(SOURCE RECORDS Opens)

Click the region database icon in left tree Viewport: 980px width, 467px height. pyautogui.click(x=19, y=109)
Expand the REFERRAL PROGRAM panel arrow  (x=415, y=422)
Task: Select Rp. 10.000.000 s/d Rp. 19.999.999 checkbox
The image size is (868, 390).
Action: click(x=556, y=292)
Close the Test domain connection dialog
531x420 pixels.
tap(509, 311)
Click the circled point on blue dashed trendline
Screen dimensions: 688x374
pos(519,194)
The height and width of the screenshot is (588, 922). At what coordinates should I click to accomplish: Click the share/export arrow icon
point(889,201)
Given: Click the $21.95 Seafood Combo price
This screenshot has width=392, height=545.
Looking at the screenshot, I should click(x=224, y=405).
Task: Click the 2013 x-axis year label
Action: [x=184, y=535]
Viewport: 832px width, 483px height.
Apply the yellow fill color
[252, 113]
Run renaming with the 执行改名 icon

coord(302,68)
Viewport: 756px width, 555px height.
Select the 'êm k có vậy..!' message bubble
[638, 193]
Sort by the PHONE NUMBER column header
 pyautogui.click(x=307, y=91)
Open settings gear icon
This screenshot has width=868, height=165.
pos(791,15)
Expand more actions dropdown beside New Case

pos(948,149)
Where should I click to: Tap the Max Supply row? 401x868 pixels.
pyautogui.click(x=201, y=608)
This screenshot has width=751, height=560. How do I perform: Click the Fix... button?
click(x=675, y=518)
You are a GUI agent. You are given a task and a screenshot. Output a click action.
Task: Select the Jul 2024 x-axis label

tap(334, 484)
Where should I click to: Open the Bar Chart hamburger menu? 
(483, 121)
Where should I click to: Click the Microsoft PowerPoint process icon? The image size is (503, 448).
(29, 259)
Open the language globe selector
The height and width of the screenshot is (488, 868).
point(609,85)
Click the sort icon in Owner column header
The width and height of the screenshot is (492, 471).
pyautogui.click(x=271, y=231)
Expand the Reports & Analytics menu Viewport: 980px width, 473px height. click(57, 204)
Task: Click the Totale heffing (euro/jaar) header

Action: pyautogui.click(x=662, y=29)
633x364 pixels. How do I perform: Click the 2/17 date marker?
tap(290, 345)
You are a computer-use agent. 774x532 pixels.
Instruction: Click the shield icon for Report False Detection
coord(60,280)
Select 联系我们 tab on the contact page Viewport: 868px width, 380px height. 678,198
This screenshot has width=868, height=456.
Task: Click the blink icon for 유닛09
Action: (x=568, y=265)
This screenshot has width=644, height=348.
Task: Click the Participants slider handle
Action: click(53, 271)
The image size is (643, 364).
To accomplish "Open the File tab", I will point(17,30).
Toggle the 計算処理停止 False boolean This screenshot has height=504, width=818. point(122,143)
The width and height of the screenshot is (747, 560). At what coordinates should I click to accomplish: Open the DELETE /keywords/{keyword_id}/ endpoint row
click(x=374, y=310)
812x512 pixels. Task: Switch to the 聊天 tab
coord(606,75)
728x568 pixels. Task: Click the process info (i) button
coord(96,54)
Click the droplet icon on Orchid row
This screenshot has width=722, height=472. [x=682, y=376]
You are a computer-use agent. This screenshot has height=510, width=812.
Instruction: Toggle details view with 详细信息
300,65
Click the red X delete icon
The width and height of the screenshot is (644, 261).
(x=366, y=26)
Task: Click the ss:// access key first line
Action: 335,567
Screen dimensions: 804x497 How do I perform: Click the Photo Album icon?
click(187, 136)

(SOURCE RECORDS Closes)

PROBLEM DESCRIPTION:
The answer should be a single number: how many lines of the entries hold "computer".

EXERCISE ANSWER:
2